(WORK ITEM):
Any picture among the records should be left out, please; retype the rest exactly.

(TASK DATA):
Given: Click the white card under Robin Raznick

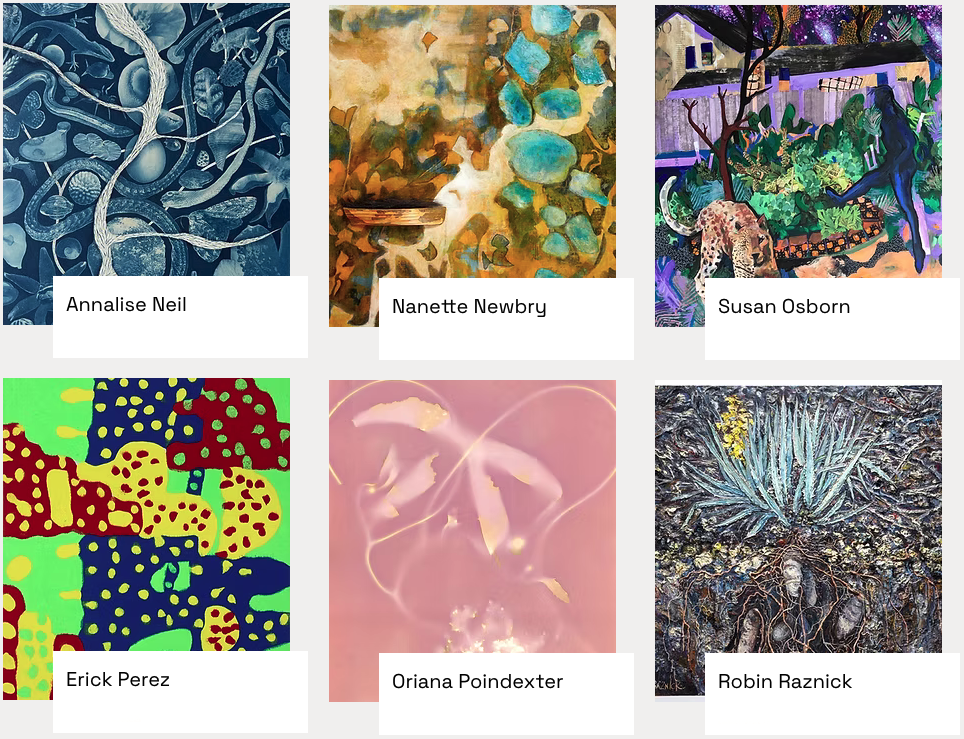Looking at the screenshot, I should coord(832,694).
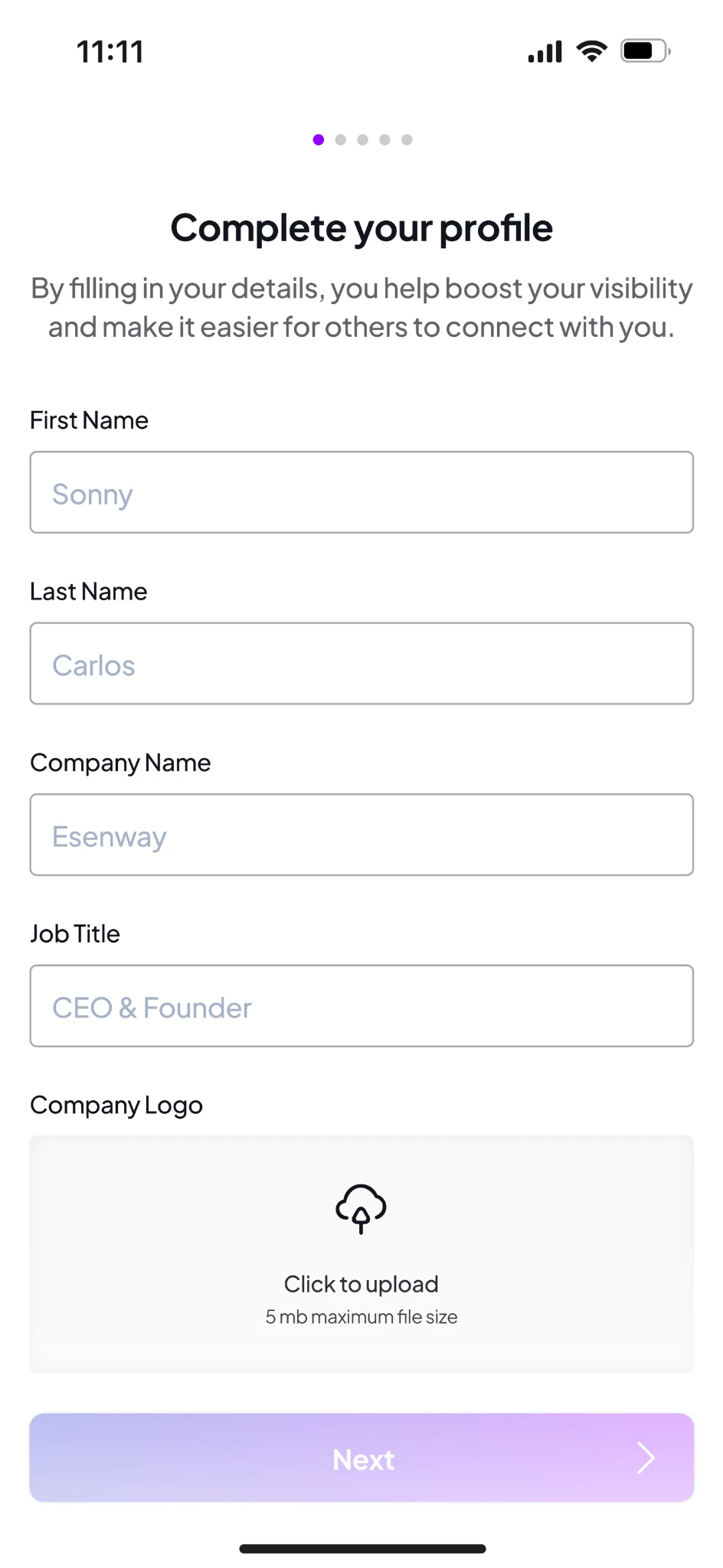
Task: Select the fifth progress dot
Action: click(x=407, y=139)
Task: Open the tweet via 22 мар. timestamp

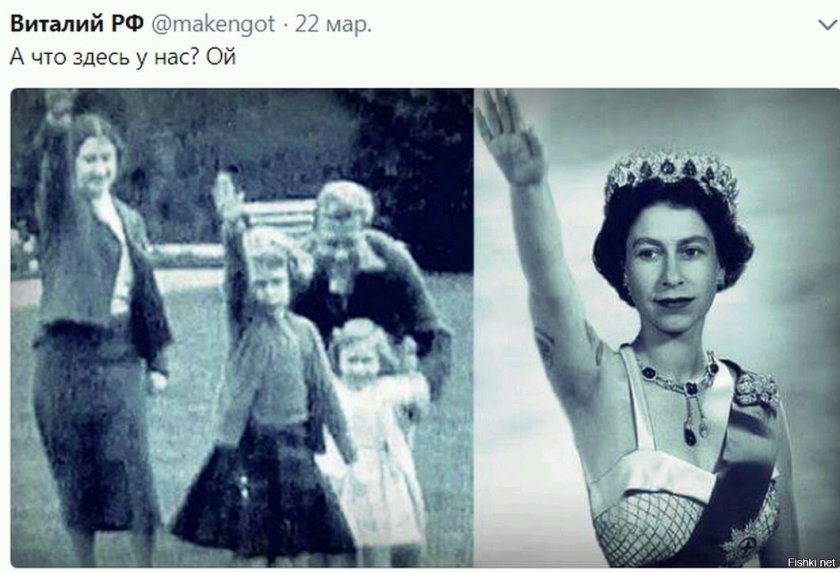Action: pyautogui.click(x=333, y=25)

(SOLVED PROBLEM):
Given: Click the white card under Robin Raznick

Looking at the screenshot, I should coord(832,694).
Task: Select the fifth progress dot
Action: click(x=407, y=139)
Task: Open the tweet via 22 мар. timestamp

Action: pyautogui.click(x=333, y=25)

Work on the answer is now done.